I took the risk and disconnected the battery to reset it. I've had issues with the ICC before locking up and things not working until I take the power away for a bit. Anyone who's owned a FG Mk2 Falcon knows that this is always a risky move - the ICCs are known for dying and never coming back. Unfortunately this is exactly what happened.
I connected the battery then opened the door. The ICC screen came on (unusual), the Ford logo appeared. Then coloured lines. Bugger.
I disconnected and left it for half an hour while I dealt with an aquatic emergency in our tiger oscars tank. I returned, reconnected the battery and the same result. The screen with its lines would stay on. The kind of "stay on" that flattens batteries.
I hooked the car up to a battery charger to keep some power into it and left. A couple of hours later I came back to find the screen had died off properly. At least now it'll stop wasting power. I also can't see any of the audio, phone, climate control or any of the various car configuration controls that are managed through the ICC.
Replacements of the ICC is a bit of a dilemma - could get a second hand one but risk the same issue. Get a refurbished one from ASL Media - again and risk the same issue. Get a Kayhan unit - which has a lot of newer tech, but have a history of laggy models and mixed reviews about their service. Or get something like a tacky looking Aeropro fascia and go back to my youth and be overloaded by endless car stereo options.
Straight off the bat - the Aeropro fascias to me are horrible. I hate them with a passion, and I really do want to keep the car as close to factory as possible. I tossed up the ASL vs Kayhan options for a bit. Around $700 for the Kayhan, but it requires a $200 security deposit and returning the old unit. The net gain for features is zero. It's just repaired same thing.

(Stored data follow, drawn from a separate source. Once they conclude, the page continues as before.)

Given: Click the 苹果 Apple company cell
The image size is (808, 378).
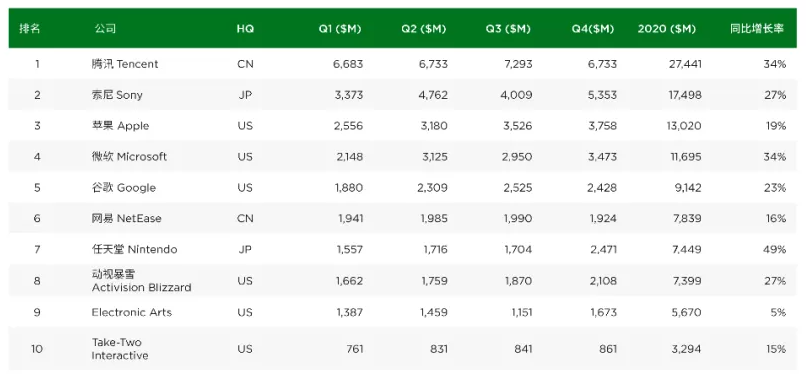Looking at the screenshot, I should point(120,126).
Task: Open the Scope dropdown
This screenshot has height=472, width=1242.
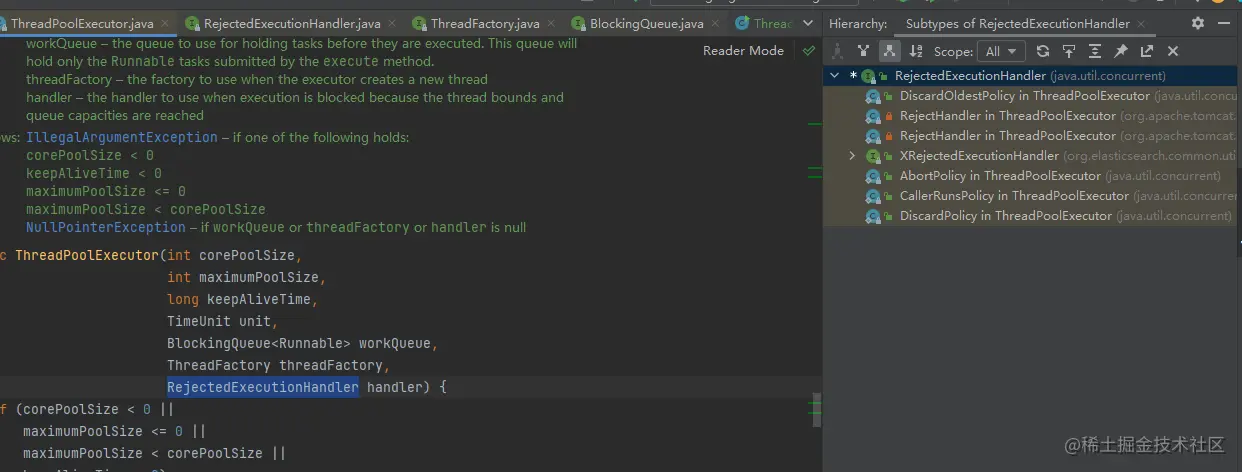Action: (1002, 51)
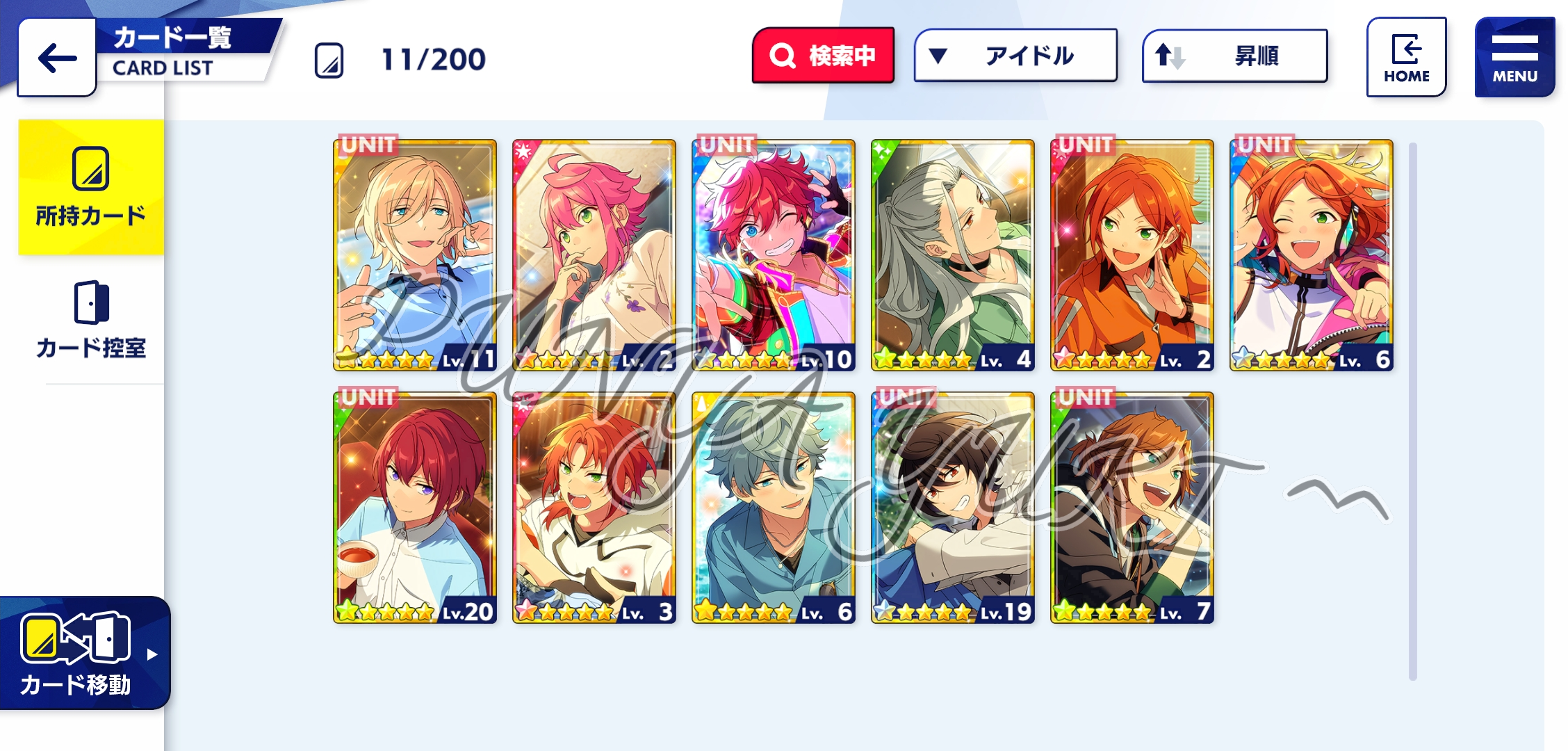Open the dark red-haired tea card Lv. 20
This screenshot has height=751, width=1568.
tap(415, 508)
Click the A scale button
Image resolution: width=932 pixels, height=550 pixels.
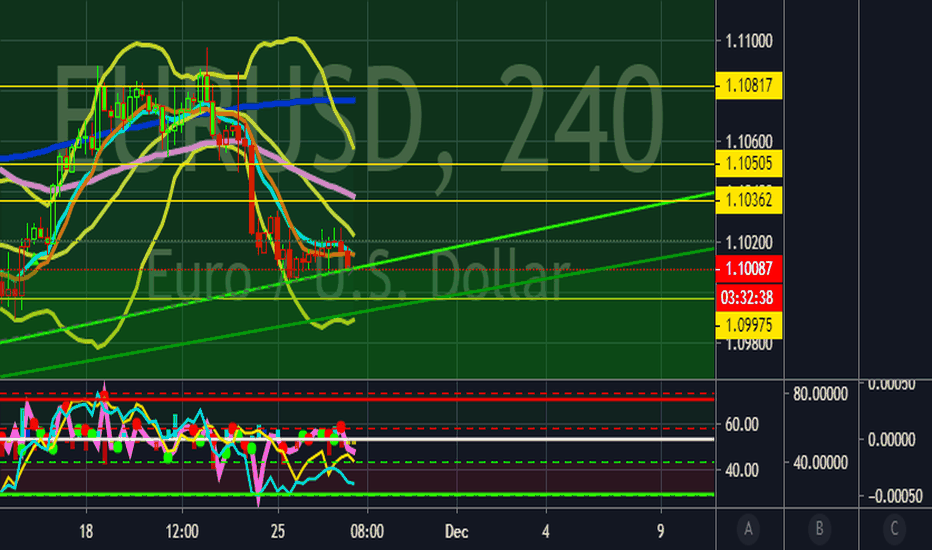749,528
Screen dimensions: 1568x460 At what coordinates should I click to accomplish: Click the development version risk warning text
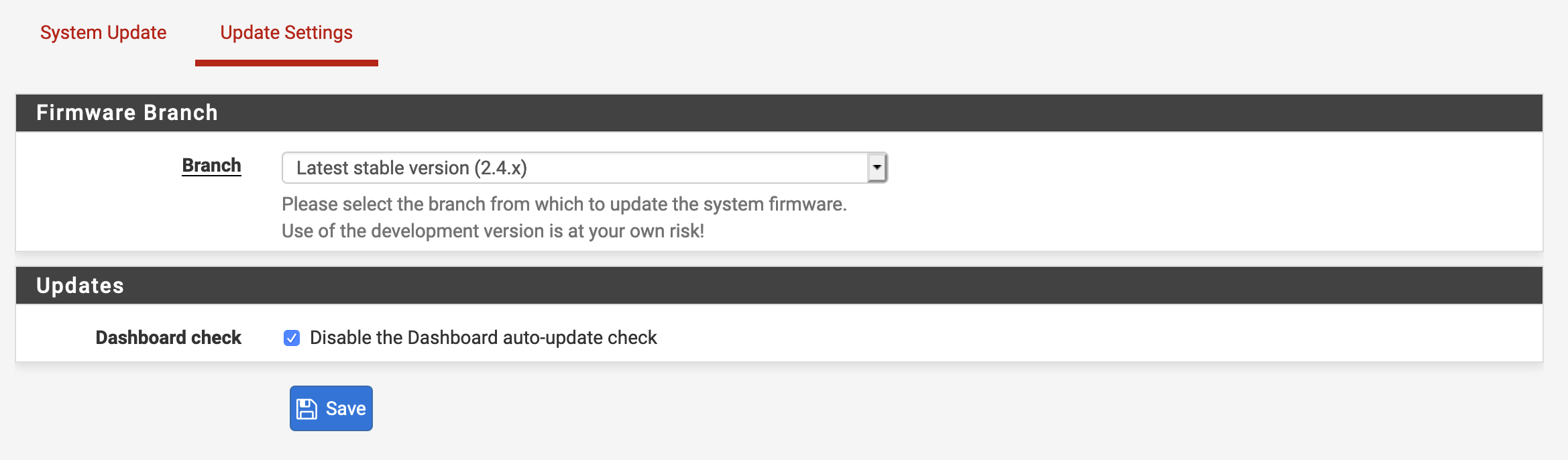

Kayhan - newer models seem to be reviewed better and they have a Christmas promo on that brings the pricing down to around $800. Feature gain - this model runs Linux - CarPlay (for the iPhone), Android Auto (for my actual phone), better DSP, dual USB input, Bluetooth 5, Digital Radio (DAB - not that I'm likely to ever use it), plus whatever I can leverage out of it. It's not entirely clear if this unit has GPS built in. With the iPhone/Android integration options, I can work around that anyway, so I'm ahead either way. I do loose the CD player. Of which I've used maybe 10 times in the past 7 years.
I had a chat the someone from Kayhan last night who told me to let them know my order number ASAP so they could make sure they get it shipped out today for me. Given it being this close to Christmas - and the fact I'd really like to have my car fully functional by then, I need it here as soon as possible.. and I need a few hours to dismantle the car and install it.
I'm not entirely sure in a year or two I won't regret the Kayhan option - but at least there is some net gain for my money.
I'm pretty curious to see how this thing actually works. There aren't a lot of reviews, nor much information about this model that has been around for the past 10 months. I would have liked a walkthrough video of the "Linux" version given that it appears to be different than the Android version.
From a spec perspective, it seems that there is lower spec hardware behind this than their much more expensive Android models. I'm not real sure if that makes much difference at the end of the day - I'm not trying to leverage it like a mobile device. I just need it to play some music from an iPhone, handle some bluetooth phone calls and let me drive the climate control. In a car that I plan on driving rarely fairly soon.
If I had time on my side, I'd probably be pushing a lot harder to understand the tech specs, but right now I'm just chasing functionality.